I started at 378/337.50 for my core/mem

Anyway after about 20min it had already dropped my core to 370mhz

Should it be dropping? Does this mean my card is bad?

Thanks, I'm fairly new to this and wondered what the deal is.


----------



## Kirium (Feb 17, 2005)

anyone?


----------



## Mussels (Feb 17, 2005)

if your card has a temp sensor, look at the reading and post it here.

if not, look at your 5V and 12V rails in MBM5 (or similar mobo status application)
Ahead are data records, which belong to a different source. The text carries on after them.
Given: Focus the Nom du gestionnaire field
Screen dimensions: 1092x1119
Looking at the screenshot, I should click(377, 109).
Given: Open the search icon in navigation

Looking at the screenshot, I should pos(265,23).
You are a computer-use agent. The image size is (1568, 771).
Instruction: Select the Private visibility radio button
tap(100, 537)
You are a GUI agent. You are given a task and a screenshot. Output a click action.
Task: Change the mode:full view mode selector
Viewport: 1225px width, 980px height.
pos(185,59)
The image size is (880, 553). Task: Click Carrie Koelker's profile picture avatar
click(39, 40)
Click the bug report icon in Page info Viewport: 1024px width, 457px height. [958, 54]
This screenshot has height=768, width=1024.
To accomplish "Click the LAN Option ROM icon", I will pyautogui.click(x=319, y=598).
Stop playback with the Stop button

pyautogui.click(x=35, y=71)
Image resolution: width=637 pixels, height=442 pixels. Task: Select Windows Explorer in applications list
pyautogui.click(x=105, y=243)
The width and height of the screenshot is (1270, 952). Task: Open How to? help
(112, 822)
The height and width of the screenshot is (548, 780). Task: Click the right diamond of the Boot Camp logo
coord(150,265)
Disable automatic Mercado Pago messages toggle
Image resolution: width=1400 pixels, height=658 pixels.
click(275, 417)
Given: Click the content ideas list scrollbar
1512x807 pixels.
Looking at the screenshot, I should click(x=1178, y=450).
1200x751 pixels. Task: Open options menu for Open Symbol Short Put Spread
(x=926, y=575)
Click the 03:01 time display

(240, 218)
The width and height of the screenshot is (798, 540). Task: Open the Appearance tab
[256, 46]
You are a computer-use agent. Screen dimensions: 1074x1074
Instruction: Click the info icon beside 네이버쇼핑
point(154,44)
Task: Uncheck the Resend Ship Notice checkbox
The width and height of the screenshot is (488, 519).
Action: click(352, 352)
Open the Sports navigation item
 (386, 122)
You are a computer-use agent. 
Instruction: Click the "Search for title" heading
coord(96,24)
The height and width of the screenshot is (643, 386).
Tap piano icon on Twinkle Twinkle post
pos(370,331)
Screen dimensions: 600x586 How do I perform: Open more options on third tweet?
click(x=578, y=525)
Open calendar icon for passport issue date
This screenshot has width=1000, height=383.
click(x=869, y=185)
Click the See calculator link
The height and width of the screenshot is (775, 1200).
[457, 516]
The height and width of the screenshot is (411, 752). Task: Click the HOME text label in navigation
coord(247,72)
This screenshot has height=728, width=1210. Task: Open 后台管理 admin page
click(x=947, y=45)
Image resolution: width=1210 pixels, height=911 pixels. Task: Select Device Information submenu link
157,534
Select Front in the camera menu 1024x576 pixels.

also try making sure the fan is still spinning, and that you arent using the cat 5.1 drivers, they seem a bit dodgy.


----------



## W1zzard (Feb 17, 2005)

also try to switch to old scanning method in settings and see if it makes a difference .. do you have the catalyst control center installed/running?


----------



## ati.bob (Feb 17, 2005)

Happened the same to me as said in this thread.. http://forum.techpowerup.com/showthread.php?t=2206


----------



## Kirium (Feb 18, 2005)

Yes, I do have Catalyst running, I believe. Should I turn that off?

I'll try the old scanning method in settings and see if that works as well.

As for the rails on the Mobo. I honestly don't know where/what those are.

thanks


----------